Based in Farmington, Connecticut—a popular suburb of the state’s capitol of Hartford—UConn Health is home to the School of Medicine, School of Dental Medicine, John Dempsey Hospital, UConn Medical Group, UConn Health Partners, University Dentists and a thriving research enterprise, which now includes the new ACC, and Cell and Genome Sciences Buildings. The new ACC building, which was opened on February 3rd this year, houses existing services and supports the work of new faculty that will be joining UConn Health as part of its expansion.

In the bridging documents issued to solicit design-build team proposals, the large cut associated with the proposed grade change was to be retained by a conventional, massive, gravity concrete retaining wall. As planned, this wall was to have a maximum height of about fifty feet, needed to be built adjacent to a thirty foot high main access roadway embankment slope, and would have been about 550 feet long.

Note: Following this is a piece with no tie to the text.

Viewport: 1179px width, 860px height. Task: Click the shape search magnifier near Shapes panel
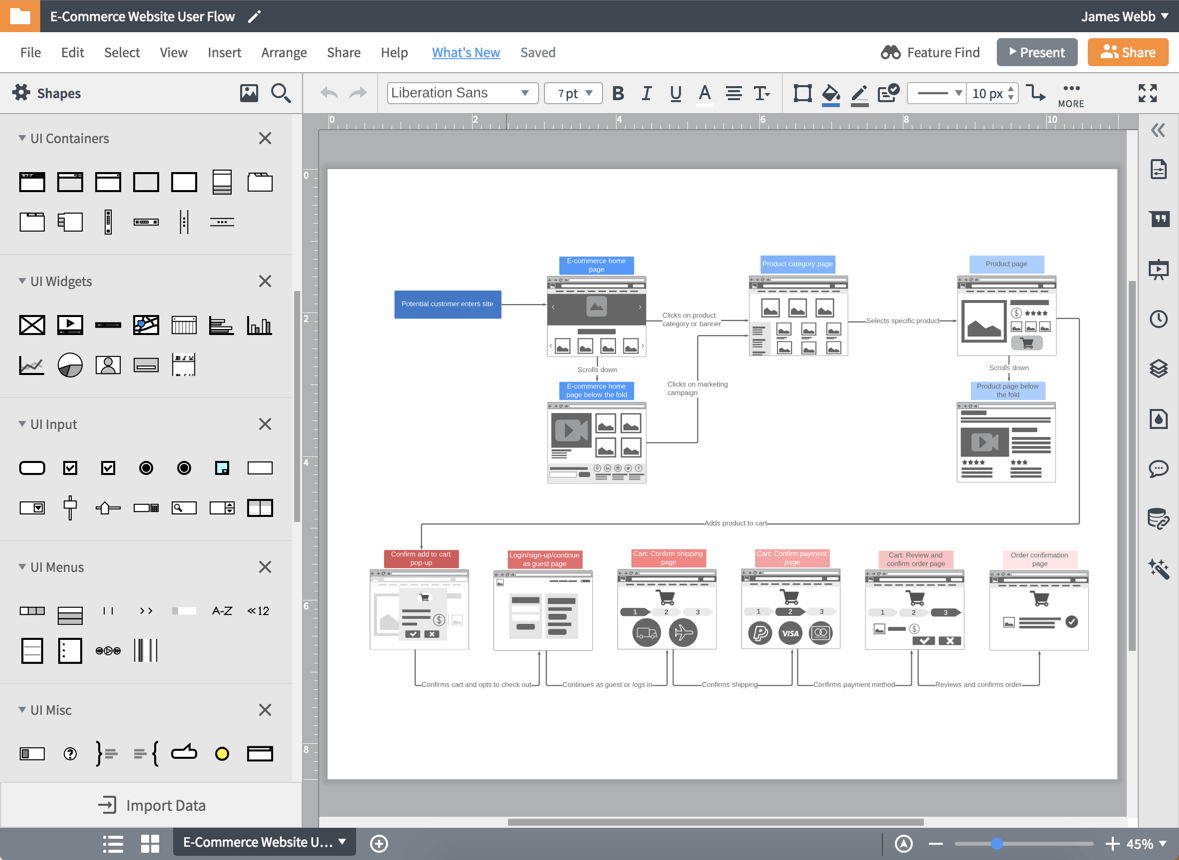281,92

During the proposal period, working with the Fusco/Clark Joint venture, GEODesign reviewed available project information including local geology and subsurface data and, based on its specialized geotechnical knowledge and experience, determined that a permanent soil nail wall and a steepened armored slope would be more efficient than constructing a massive gravity wall as previously envisioned. Advantages of a permanent soil wall included: accelerated construction, reduced excavation volumes, elimination of temporary excavation support, and construction economies, while meeting owner criteria for a permanent concrete-faced wall.

Thanks, in large part, to the substitution of a permanent soil nail wall, the garage construction could be started sooner and the project’s overall construction schedule was shortened.

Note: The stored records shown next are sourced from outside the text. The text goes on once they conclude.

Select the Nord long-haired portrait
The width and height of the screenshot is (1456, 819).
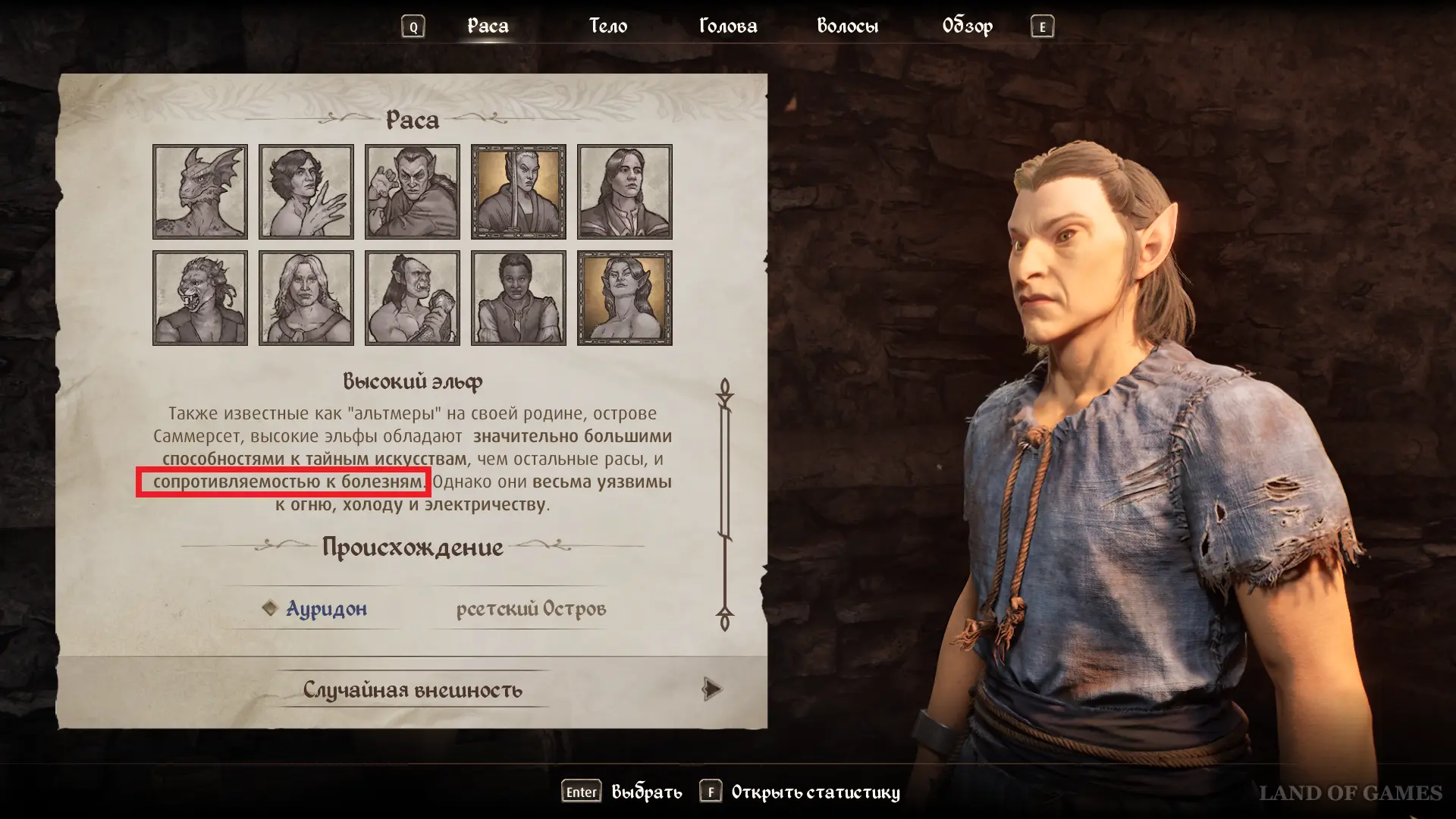(x=306, y=298)
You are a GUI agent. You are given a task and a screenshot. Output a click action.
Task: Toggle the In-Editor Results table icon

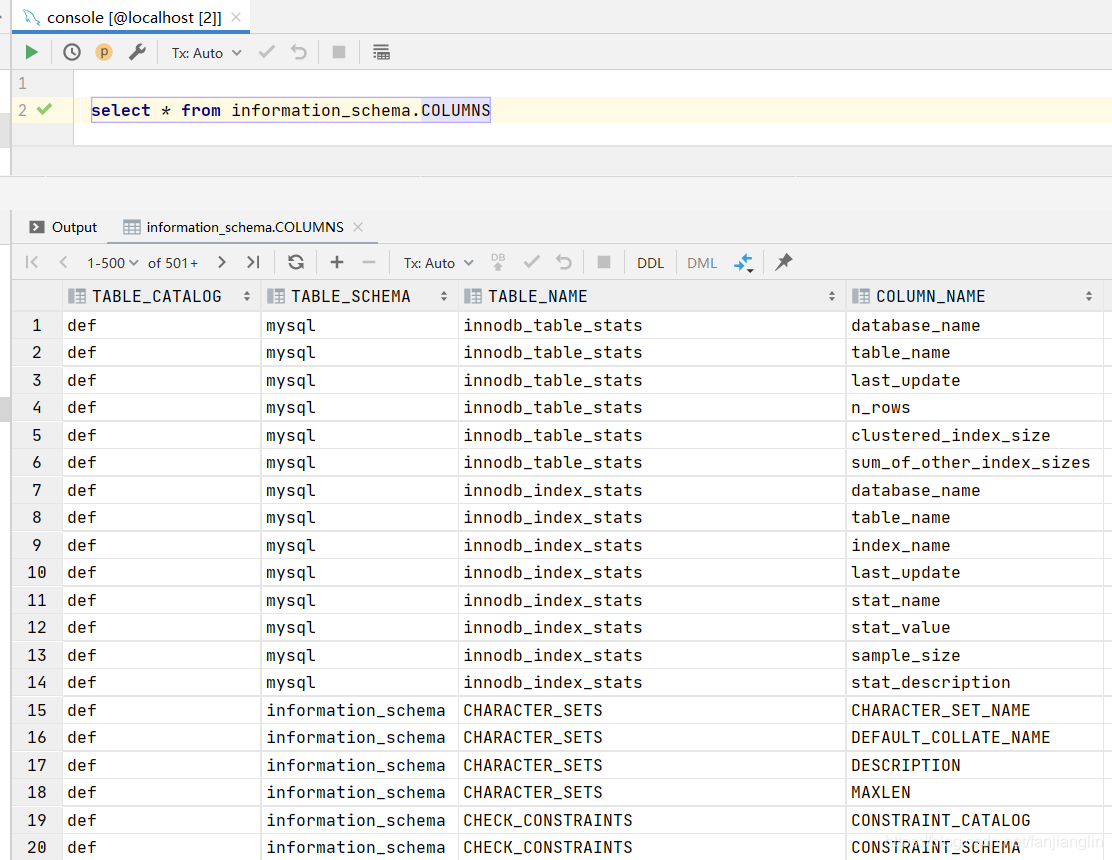[x=381, y=52]
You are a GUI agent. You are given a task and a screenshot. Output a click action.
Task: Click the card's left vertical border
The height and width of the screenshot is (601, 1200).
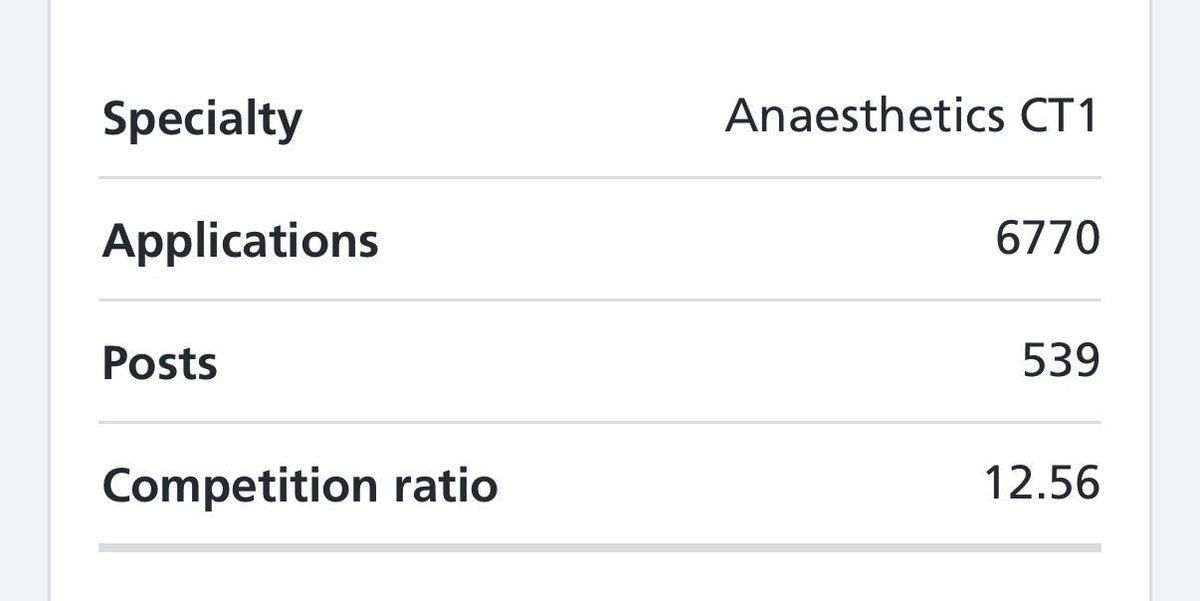(49, 300)
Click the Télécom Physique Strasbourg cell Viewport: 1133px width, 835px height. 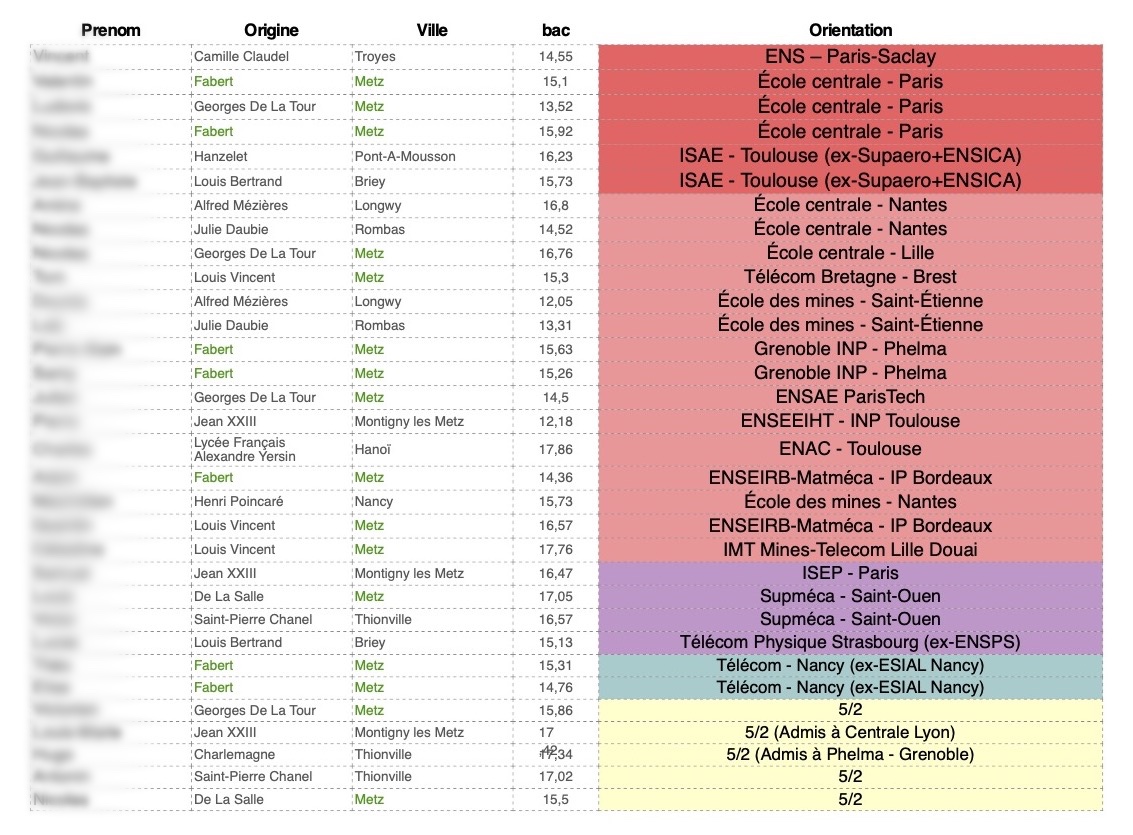[850, 642]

The wall was designed with a batter of 1 horizontal to 6 vertical. The design relies on double corrosion protected 1-1/8 and 1-1/4 inch diameter, Grade 75, threaded reinforcing bars, set on a typical grid pattern of 5-ft. horizontal by 6-ft. vertical, ranging in lengths from 25 to 55 feet, and installed at a dip of 15 degrees below horizontal. Over six hundred permanent soils nails were installed during wall construction. The temporary and final reinforced shotcrete wall facings were five and eight inches thick, respectively. At a maximum height of 54 feet, the wall structure is the highest permanent soil nail wall constructed in Connecticut to date. This compares with the highest permanent soil nail wall along Connecticut highways of less than thirty feet (as of mid-2015).

The highest portion of the wall was also used to resist lateral loading imparted by the abutment of a single span vehicular bridge which connects the upper parking garage level to the Main Access Road above the wall and slope, and improves traffic flow on the Health Center campus.

Although soil nailing is an accepted technology, and its theoretical aspects are well understood, experience-based insight into design and construction considerations are critical to the long-term performance of permanent soil nail walls. For this reason, GEODesign provided construction phase quality assurance services during wall construction to document adherence with strict technical specifications for durable performance of the permanent wall, including permanent wall drainage, shotcrete durability, and consistent double corrosion protection.

Lynn Fusco, one of the two leaders of the Fusco/Clark JV praised GEODesign’s creativity in the design and cost savings which were successfully brought to the project.

The design also resulted in an accelerated construction schedule, with wall construction begun in February and completed in May 2013, and the adjacent garage opened in November 2013.

GEODesign is committed to providing our clients with cost-effective geotechnical engineering solutions.